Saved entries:

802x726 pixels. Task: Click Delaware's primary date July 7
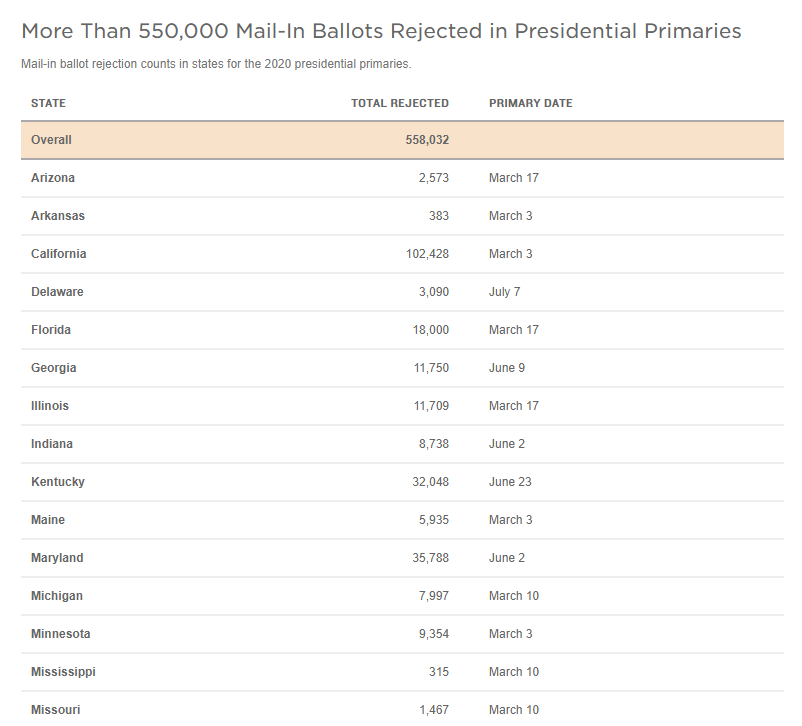(504, 292)
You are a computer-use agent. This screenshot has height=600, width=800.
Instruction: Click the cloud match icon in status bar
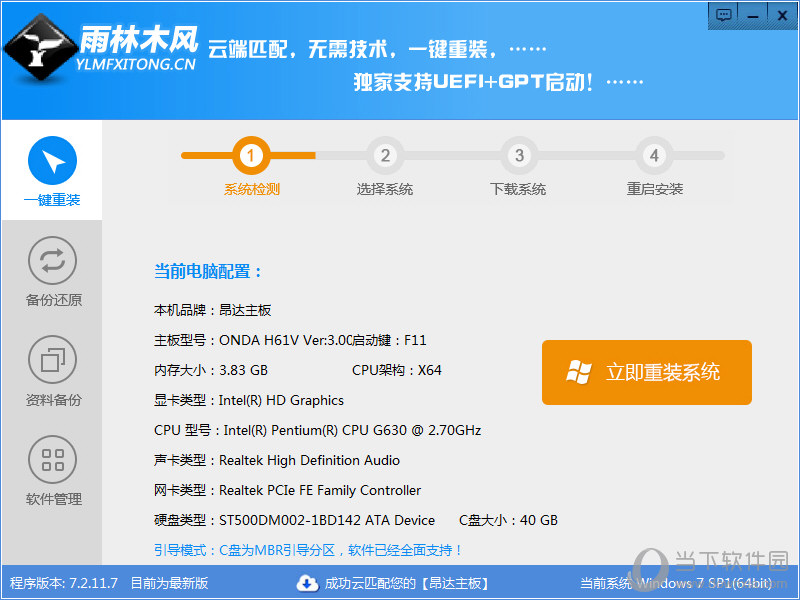308,582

About this task: Give back every record above word for word, dropping pictures.

Answer section:
802x726 pixels. Task: Click Delaware's primary date July 7
(504, 292)
You are a computer-use agent. This screenshot has height=600, width=800.
Instruction: Click the cloud match icon in status bar
308,582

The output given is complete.